# [TO BE DONE]
Can you echo every one of the lines below word for word, leaving out the pictures?

# [AVAILABLE DATA]
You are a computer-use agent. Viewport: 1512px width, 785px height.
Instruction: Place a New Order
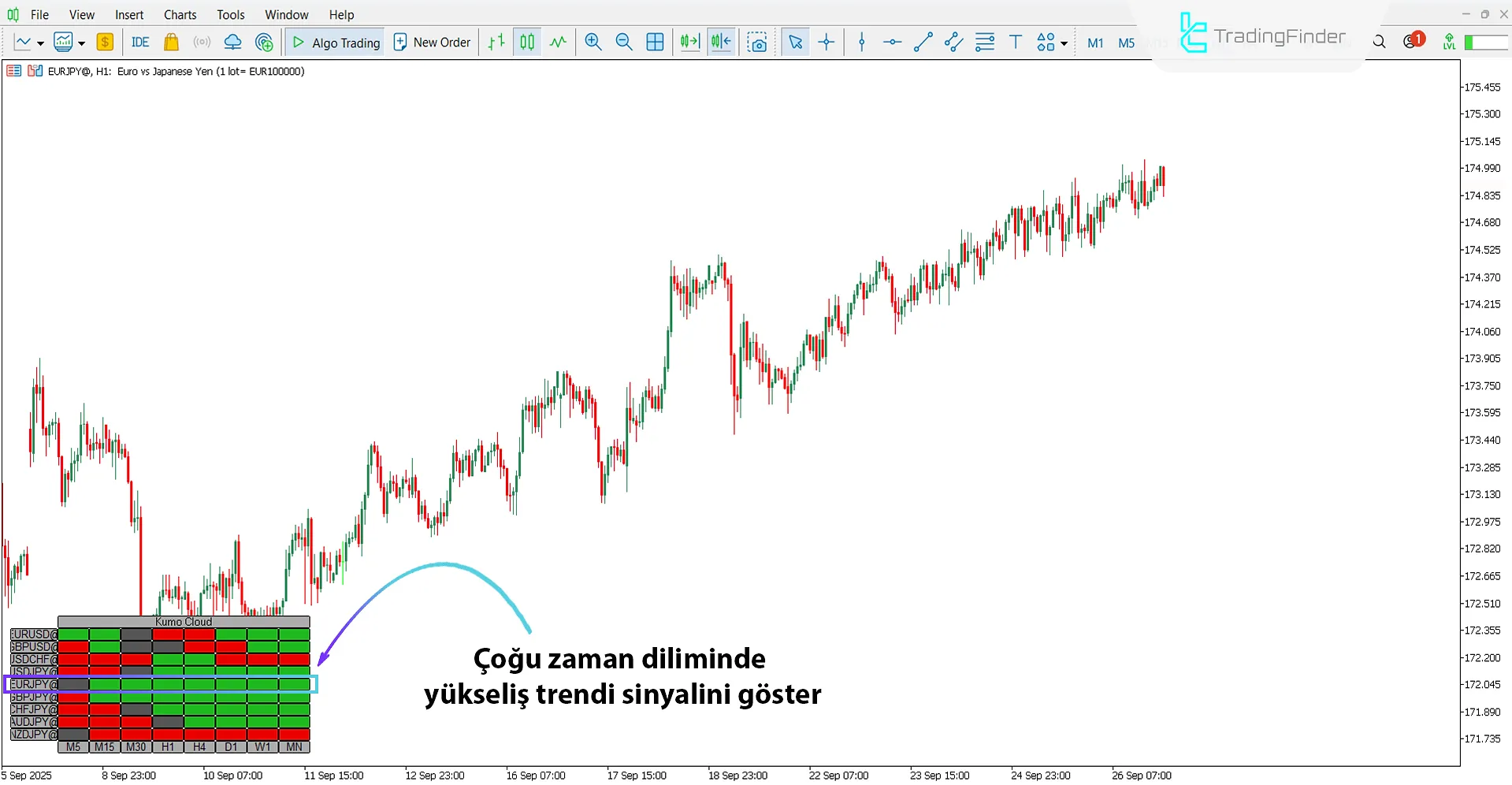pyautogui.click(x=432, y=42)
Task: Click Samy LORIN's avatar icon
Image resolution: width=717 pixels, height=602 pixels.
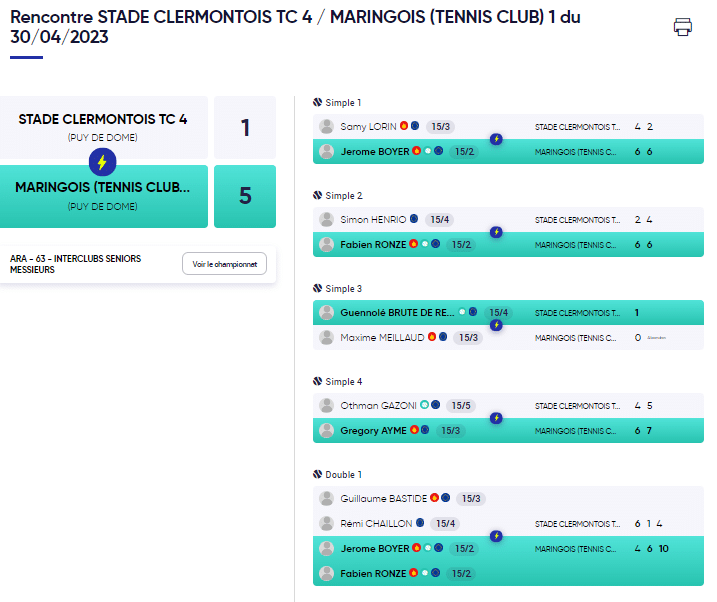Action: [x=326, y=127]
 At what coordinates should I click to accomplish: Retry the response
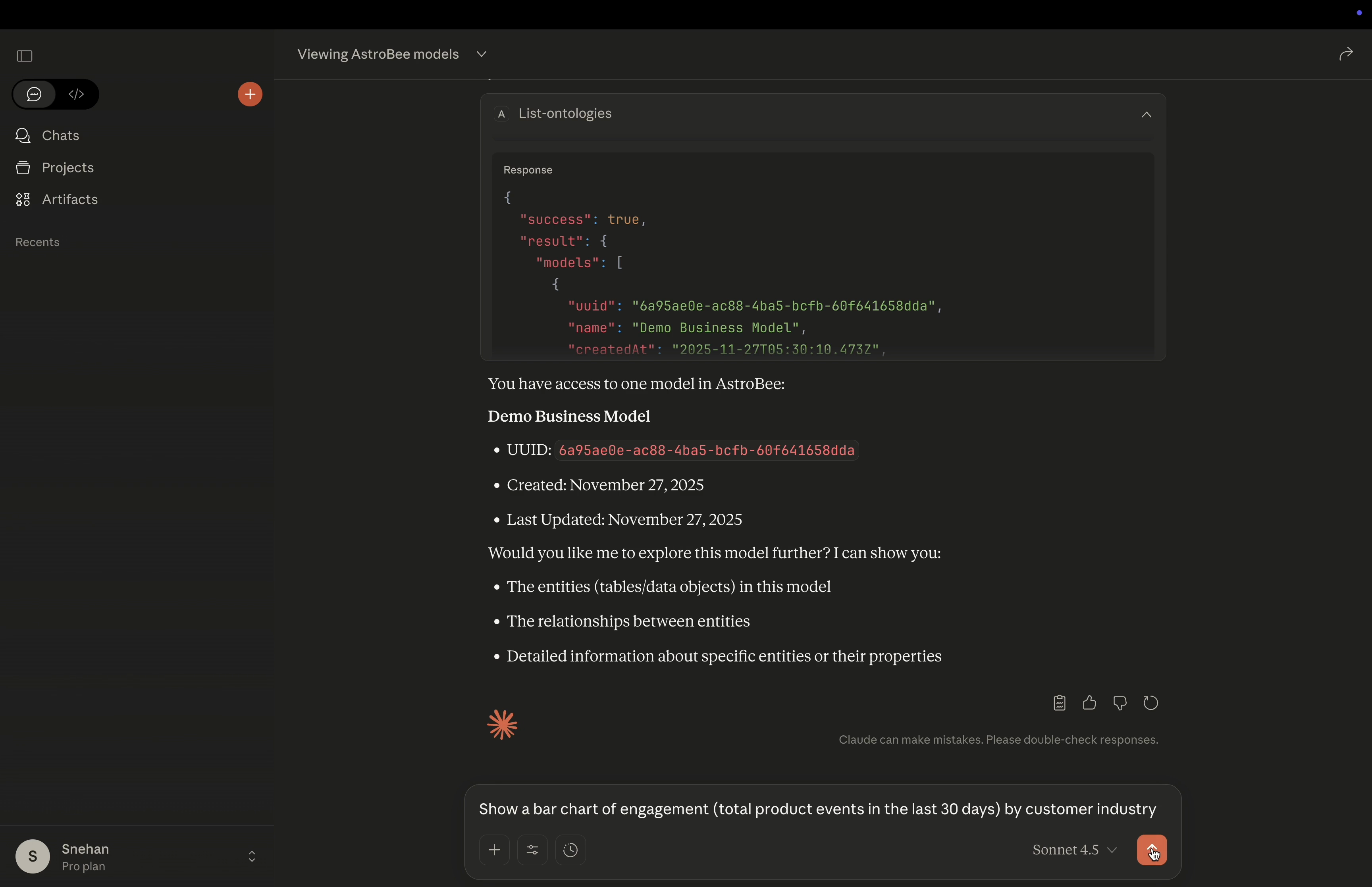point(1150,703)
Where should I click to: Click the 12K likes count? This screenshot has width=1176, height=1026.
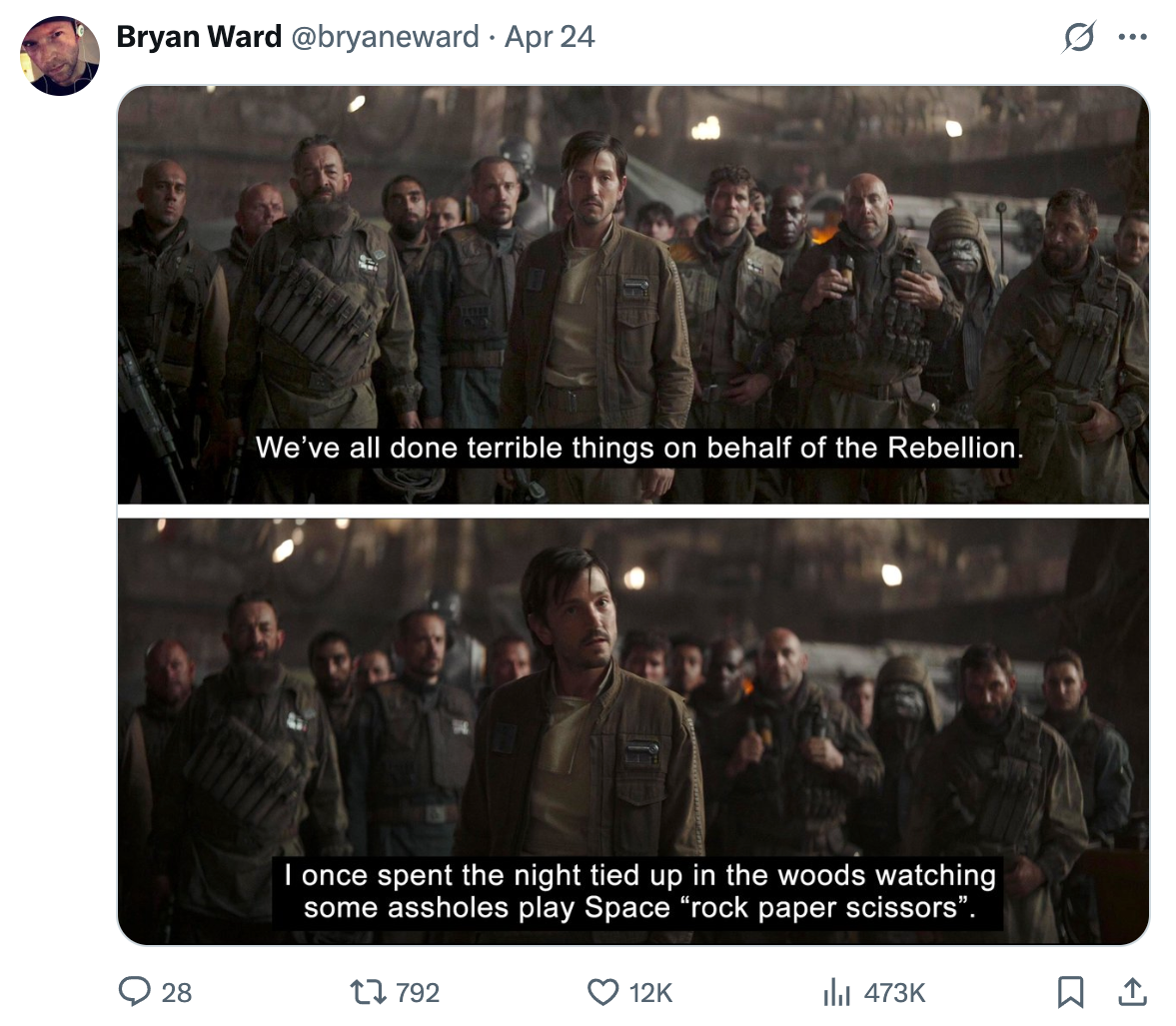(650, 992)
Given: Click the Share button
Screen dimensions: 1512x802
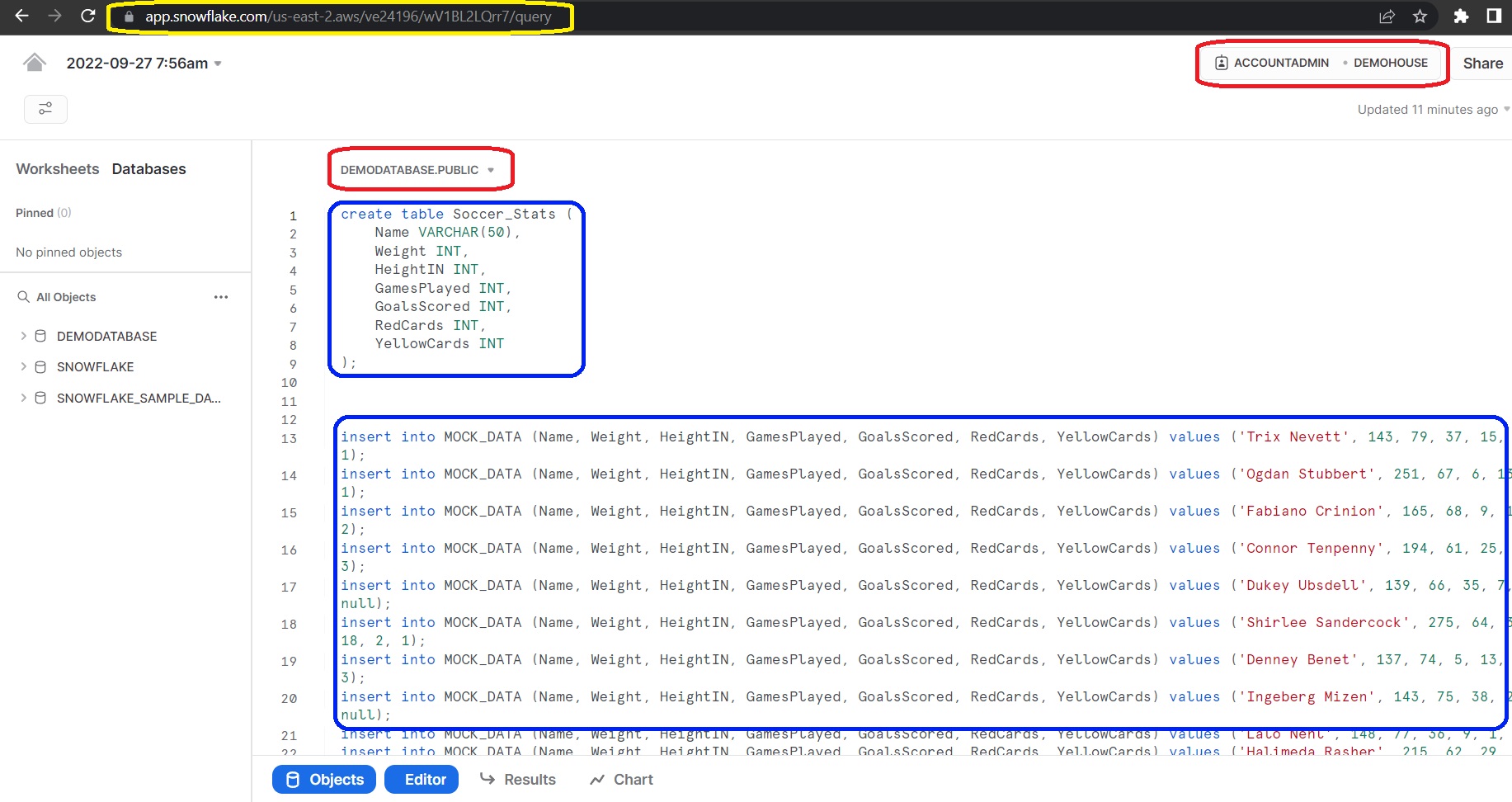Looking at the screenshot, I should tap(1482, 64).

# [EXERCISE RESPONSE]
You are a computer-use agent. Viewport: 1512px width, 785px height.
Instruction: Place a New Order
pyautogui.click(x=432, y=42)
Task: Click Samy LORIN's avatar icon
Image resolution: width=717 pixels, height=602 pixels.
Action: [x=326, y=127]
 At what coordinates should I click to accomplish: Retry the response
point(1150,703)
Where should I click to: Click the 12K likes count? This screenshot has width=1176, height=1026.
(650, 992)
Given: Click the Share button
Screen dimensions: 1512x802
Looking at the screenshot, I should tap(1482, 64).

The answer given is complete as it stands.